* TEXT
________________________

Solr
  1. Solr
  2. SOLR-2907

java.lang.IllegalArgumentException: deltaQuery has no column to resolve to declared primary key pk='ITEM_ID, CATEGORY_ID'

    Details

      Description

      We are using solr for our site and ran into this error in our own schema and I was able to reproduce it using the dataimport example code in the solr project. We do not get this error in SOLR 1.4 only started seeing it as we are working to upgrade to 3.4.0. It fails when delta-importing linked tables.

      Complete trace:
      Nov 18, 2011 5:21:02 PM org.apache.solr.handler.dataimport.DataImporter doDeltaImport
      SEVERE: Delta Import Failed
      java.lang.IllegalArgumentException: deltaQuery has no column to resolve to declared primary key pk='ITEM_ID, CATEGORY_ID'
      at org.apache.solr.handler.dataimport.DocBuilder.findMatchingPkColumn(DocBuilder.java:849)

________________________

* DATASET EXTRACT
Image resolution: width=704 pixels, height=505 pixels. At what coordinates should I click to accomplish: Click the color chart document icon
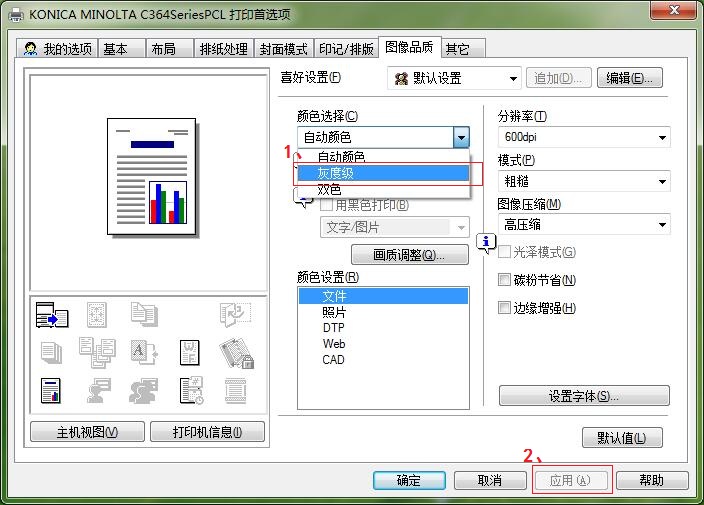(51, 390)
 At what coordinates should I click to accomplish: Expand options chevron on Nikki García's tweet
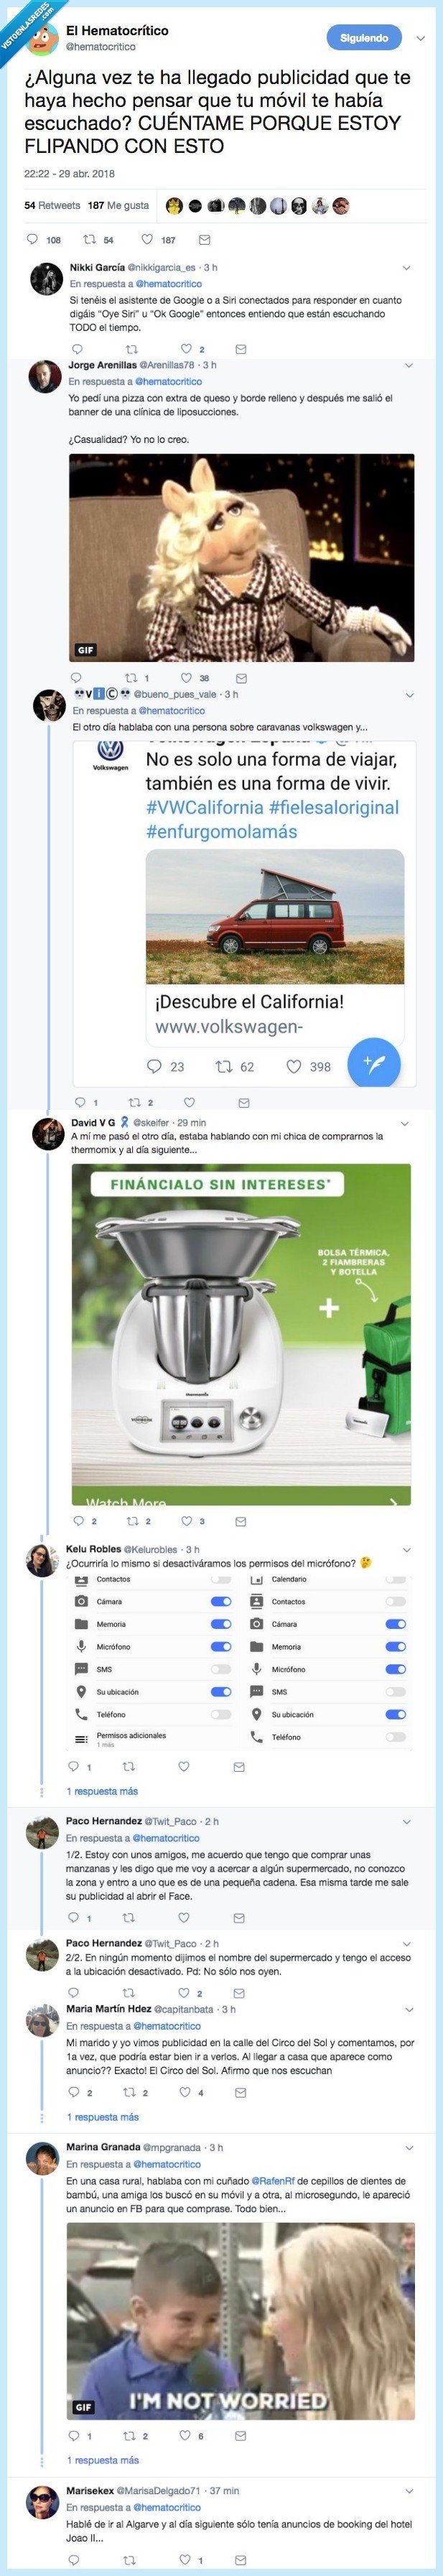point(406,268)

________________________

* WHAT IS BEING ASKED
In the Solr error report, which version were they upgrading to when the error started showing up?

* ANSWER IN FULL
Version 3.4.0.